## Exercise prompt
Copy out every one of the rows below word for word, and leave out the pictures.

# Start of Records shown

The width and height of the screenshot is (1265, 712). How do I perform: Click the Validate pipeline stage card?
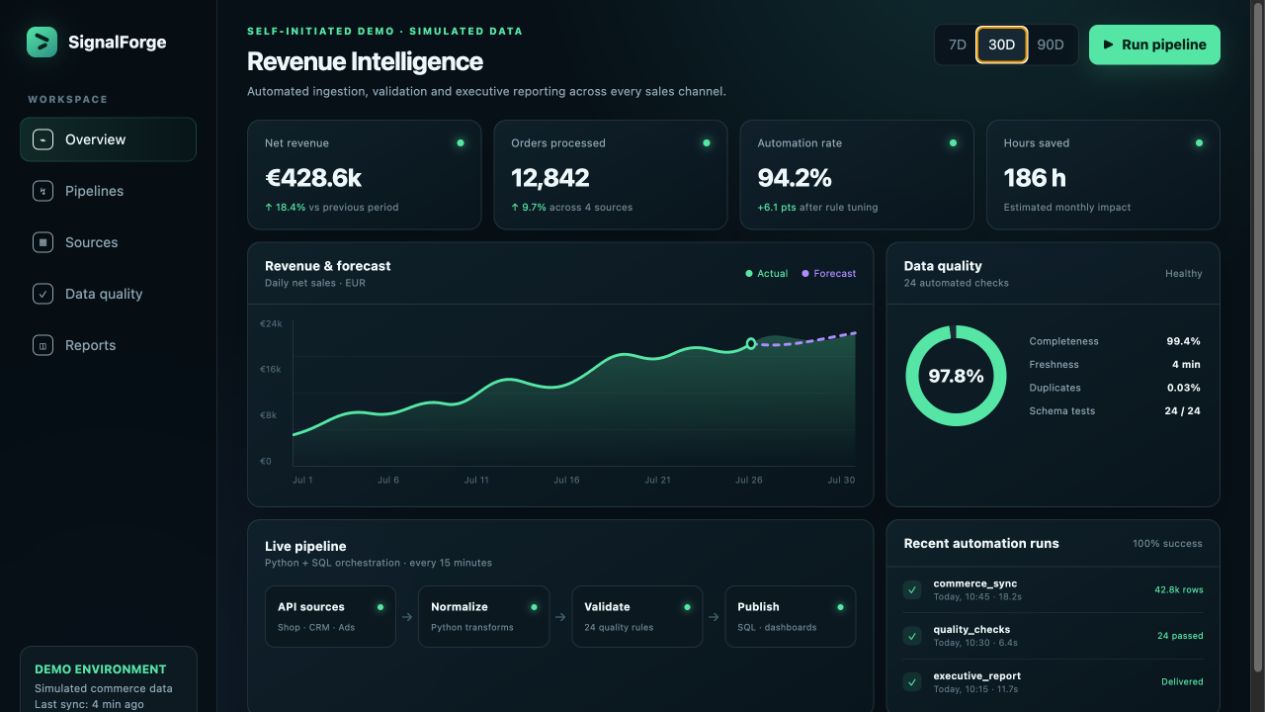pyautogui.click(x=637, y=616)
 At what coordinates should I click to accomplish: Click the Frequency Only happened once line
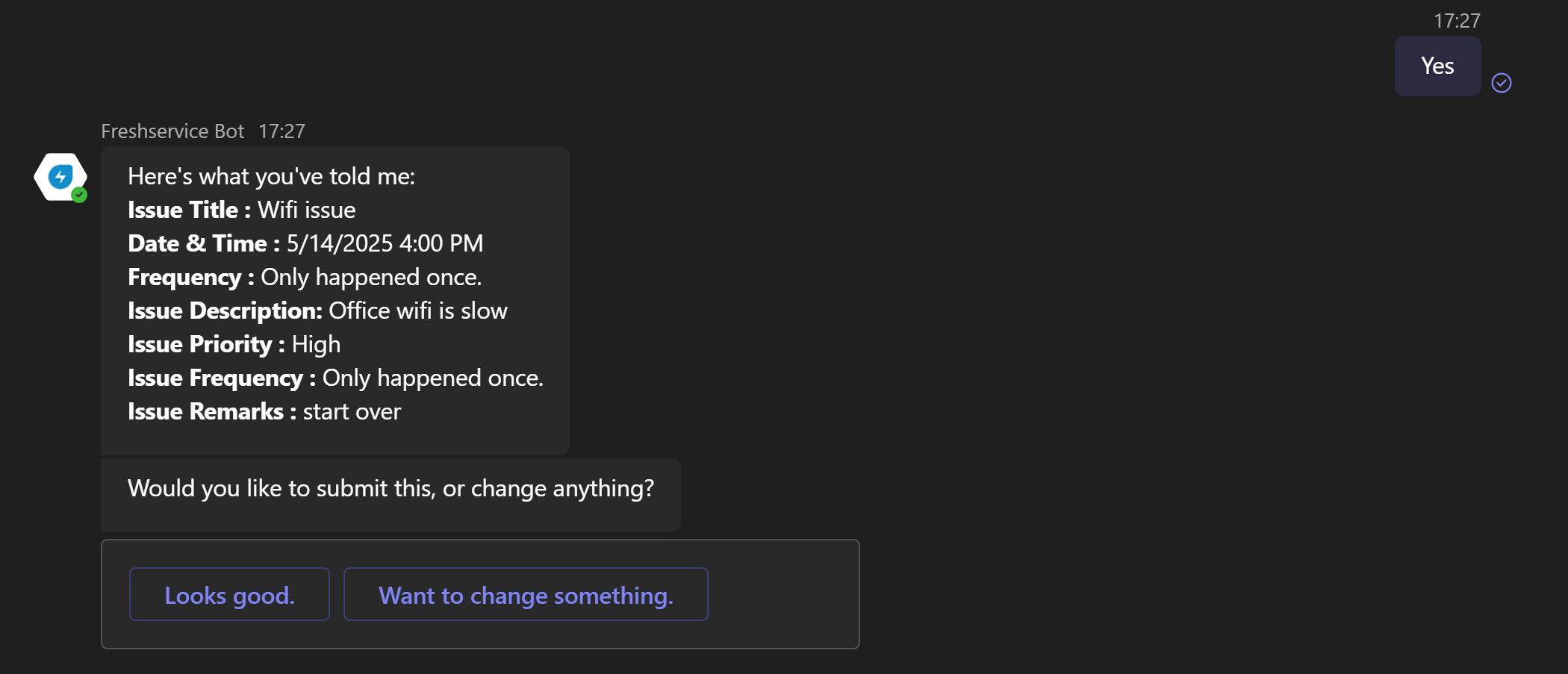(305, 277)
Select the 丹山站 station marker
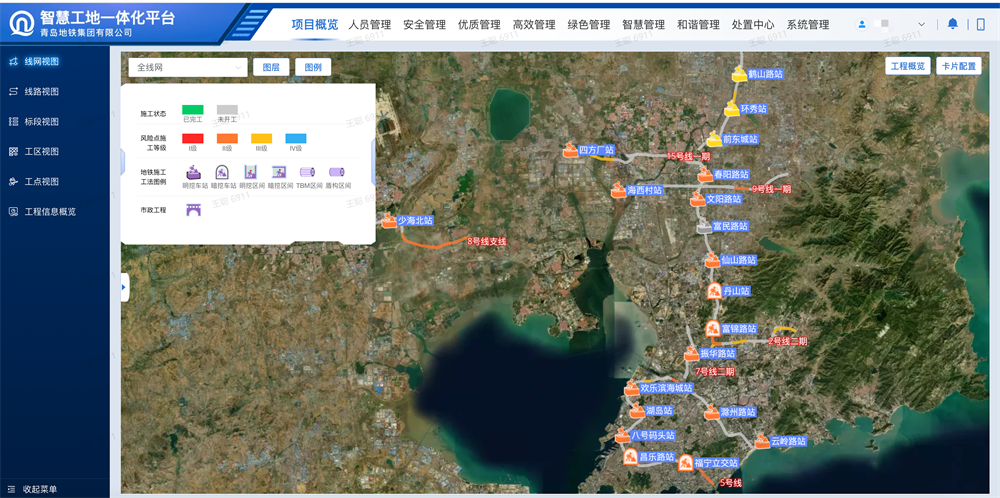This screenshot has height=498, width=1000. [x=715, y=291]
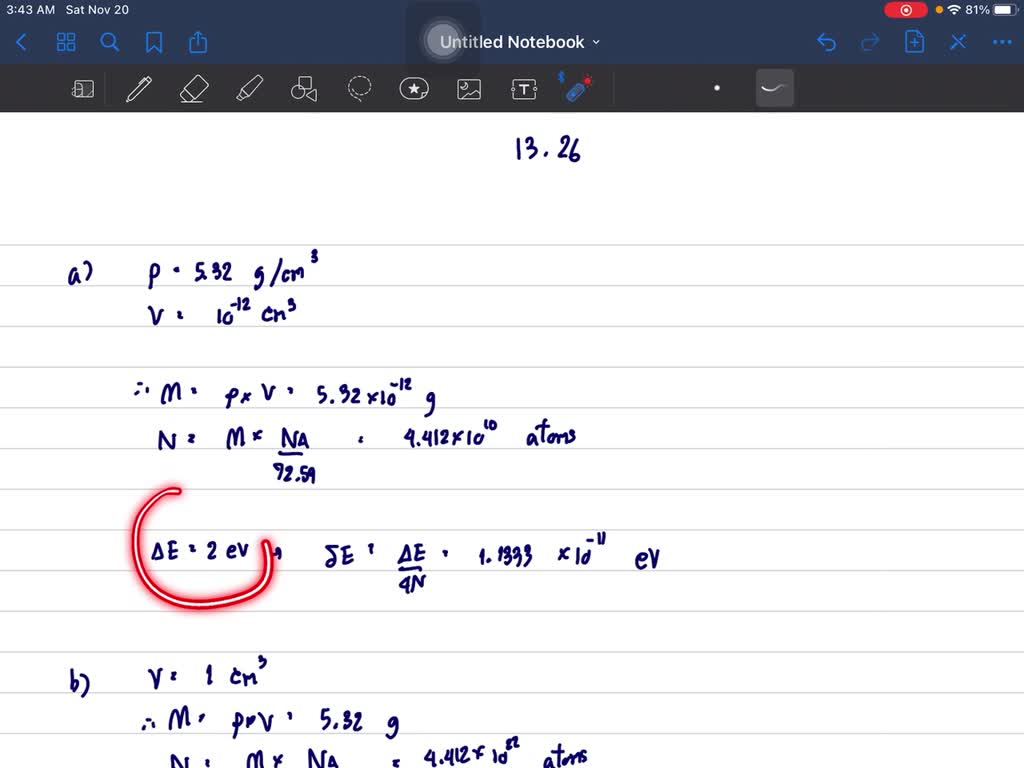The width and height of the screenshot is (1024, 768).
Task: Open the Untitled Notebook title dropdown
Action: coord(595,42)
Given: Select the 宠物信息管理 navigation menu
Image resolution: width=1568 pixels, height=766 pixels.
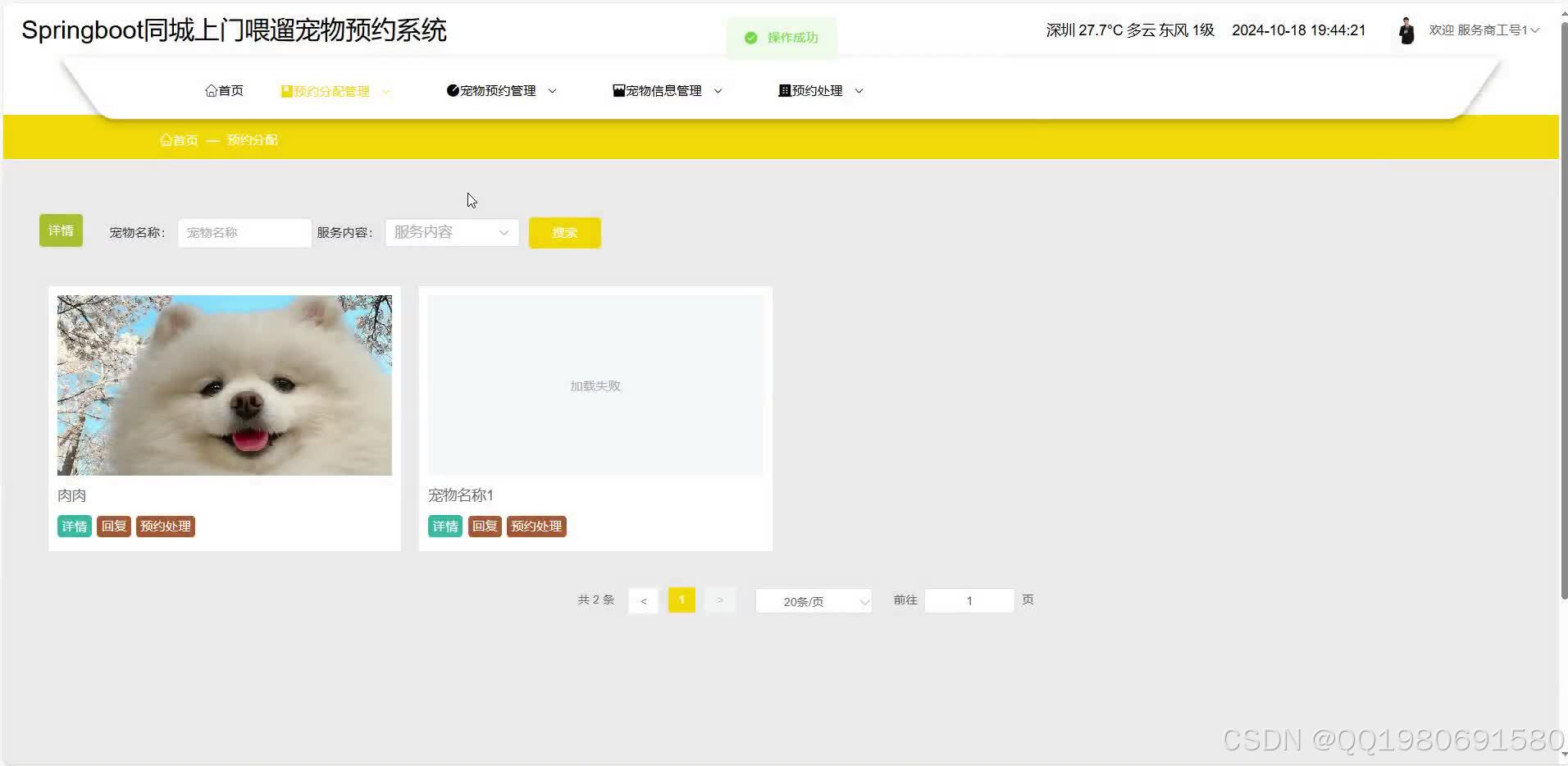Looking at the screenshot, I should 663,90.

# End of Records shown

## Problem solution
The width and height of the screenshot is (1265, 712). How do I perform: Click the Validate pipeline stage card?
pyautogui.click(x=637, y=616)
 At what coordinates should I click to accomplish: Click the Frequency Only happened once line
(305, 277)
Select the 丹山站 station marker
This screenshot has height=498, width=1000. [x=715, y=291]
The width and height of the screenshot is (1024, 768).
Task: Open the Untitled Notebook title dropdown
Action: coord(595,42)
Given: Select the 宠物信息管理 navigation menu
Image resolution: width=1568 pixels, height=766 pixels.
Looking at the screenshot, I should 663,90.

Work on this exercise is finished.